🤖 AI Summary
Greedy heuristic-based pruning methods for large language models (LLMs) neglect inter-weight dependencies, leading to accumulated errors and suboptimal sparsity-accuracy trade-offs.
Method: This work formulates structured pruning as a combinatorial optimization problem and introduces, for the first time, a convex relaxation to convert it into a differentiable optimization task. The relaxed problem is solved via the Frank–Wolfe algorithm, yielding theoretically guaranteed near-optimal pruning masks without full retraining—only a small calibration dataset is required for efficient, layer-wise collaborative pruning.
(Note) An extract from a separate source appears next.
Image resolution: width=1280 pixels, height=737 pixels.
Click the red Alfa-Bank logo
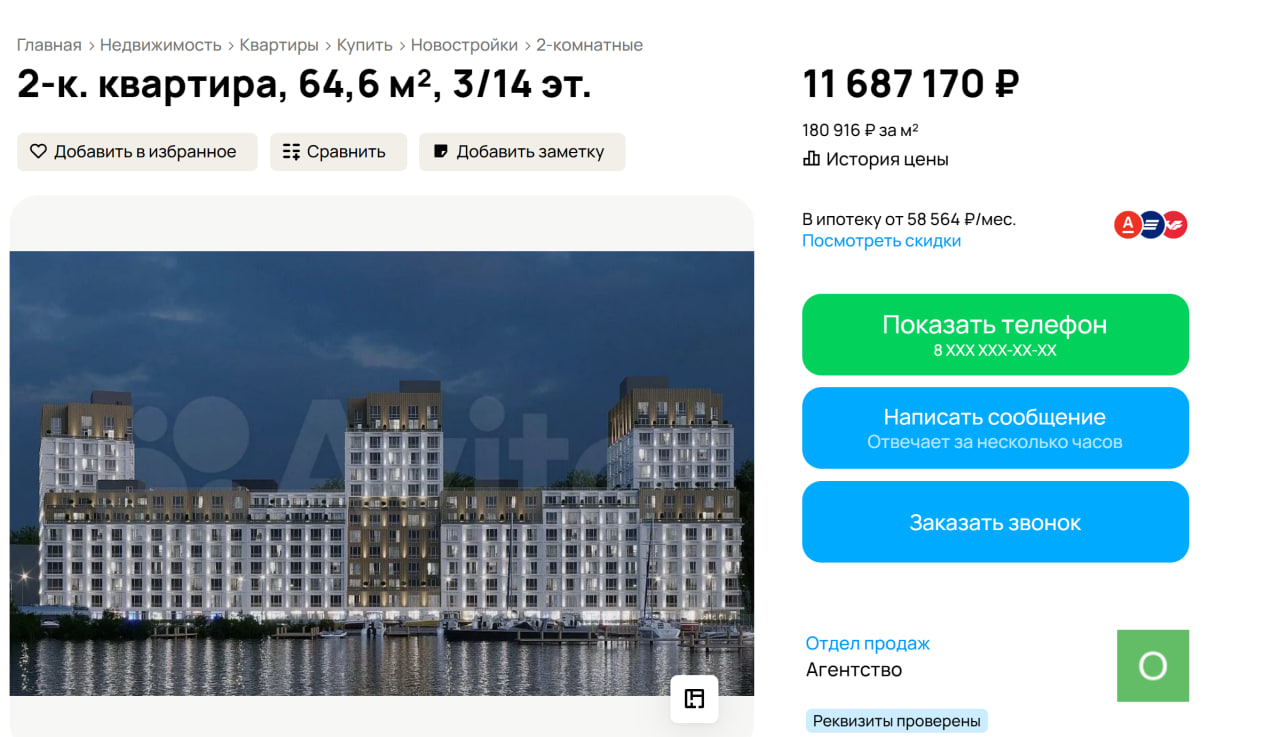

Contribution/Results: Evaluated on GPT-series models, our method significantly mitigates accuracy degradation compared to state-of-the-art baselines, achieving an average +2.1% improvement in task accuracy under identical sparsity constraints. It simultaneously attains higher sparsity and improved inference efficiency, thereby overcoming the fundamental limitations of layer-wise greedy pruning.
📝 Abstract
Pruning is a common technique to reduce the compute and storage requirements of Neural Networks. While conventional approaches typically retrain the model to recover pruning-induced performance degradation, state-of-the-art Large Language Model (LLM) pruning methods operate layer-wise, minimizing the per-layer pruning error on a small calibration dataset to avoid full retraining, which is considered computationally prohibitive for LLMs. However, finding the optimal pruning mask is a hard combinatorial problem and solving it to optimality is intractable. Existing methods hence rely on greedy heuristics that ignore the weight interactions in the pruning objective. In this work, we instead consider the convex relaxation of these combinatorial constraints and solve the resulting problem using the Frank-Wolfe (FW) algorithm. Our method drastically reduces the per-layer pruning error, outperforms strong baselines on state-of-the-art GPT architectures, and remains memory-efficient. We provide theoretical justification by showing that, combined with the convergence guarantees of the FW algorithm, we obtain an approximate solution to the original combinatorial problem upon rounding the relaxed solution to integrality.